Complete water consumption, swimming, cooking ban in effect for Quesnel and Cariboo Rivers

CBC News Posted: Aug 04, 2014 12:15 PM PTLast Updated: Aug 04, 2014 9:32 PM PT

A still photo taken from video provided by the Cariboo Regional District of a helicopter overflight of the stricken area.

A complete water ban affecting about 300 local residents is in effect after five million cubic metres of tailings pond wastewater from the Mount Polley copper and gold mine was released early Monday into Hazeltine Creek.

That’s an amount of water equivalent to about 2,000 Olympic-sized swimming pools.

Local residents are calling it an environmental disaster.

The waterways affected by the ban, which earlier included Quesnel Lake, Polley Lake, Hazeltine Creek and Cariboo Creek, now also include the entire Quesnel and Cariboo river systems right up to the salmon-bearing Fraser River.

Authorities are asking people in the region to stop using water from both rivers.

Hazeltine Creek map

Cariboo Regional Emergency Operations Centre map shows the debris area and the effluent path down Hazeltine Creek to Quesnel Lake. Quesnel Lake feeds into the Quesnel and Cariboo Rivers. Click here for an expanded map. (Cariboo Regional Emergency Operations Centre)

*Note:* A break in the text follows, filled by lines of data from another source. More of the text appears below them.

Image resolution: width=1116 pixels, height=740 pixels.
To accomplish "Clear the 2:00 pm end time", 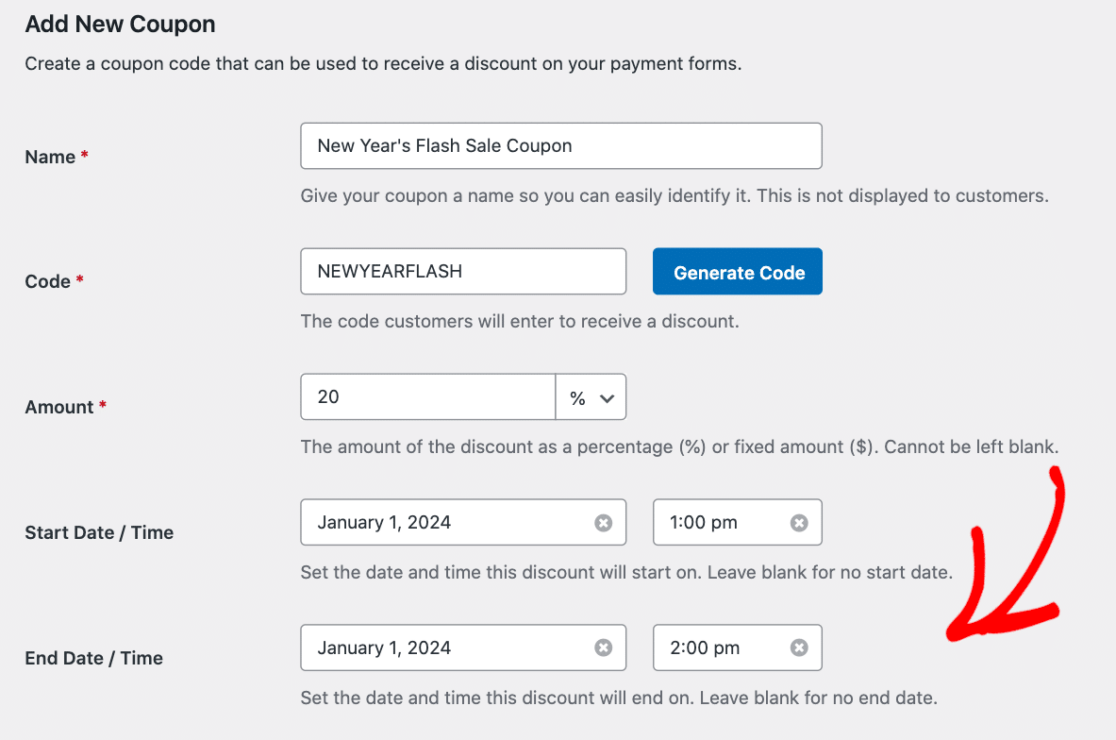I will [x=799, y=648].
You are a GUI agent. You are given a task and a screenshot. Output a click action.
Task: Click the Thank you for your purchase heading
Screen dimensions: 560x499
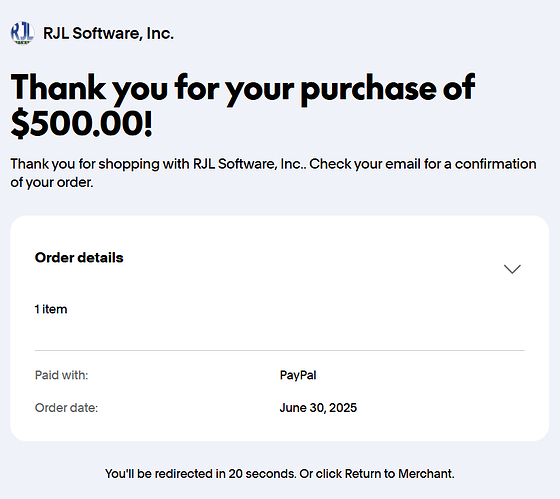point(243,106)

Those areas are sparsely populated and the Cariboo Regional District has not determined how many additional people have been affected.

The ban does not apply to people in Williams Lake or other towns along the Fraser River.

Authorities had previously said the small town of Likely, B.C., was not directly affected, because it was unclear how many people in the town used water from Quesnel Lake.

But since then, the Cariboo Regional District has decided to start delivering water to Likely because the main supplier of bottled water in the area, a small grocery store, could not keep up with the demand.

Effluent from copper-gold mine operations can include harmful chemicals such as arsenic, mercury, and sulphur.

The district has not received any reports of injuries or people getting sick from drinking water.

After the breach, search and rescue crews removed campers from the immediate area, but shelters have not been provided for them, as they appear to have set up camp elsewhere without any problems, said Cariboo Regional District chair Al Richmond

The mine is located in central B.C. and is owned by the B.C. mining company Imperial Metals.

Testing to take 48 hours

Richmond says  the waterways are being tested for contamination.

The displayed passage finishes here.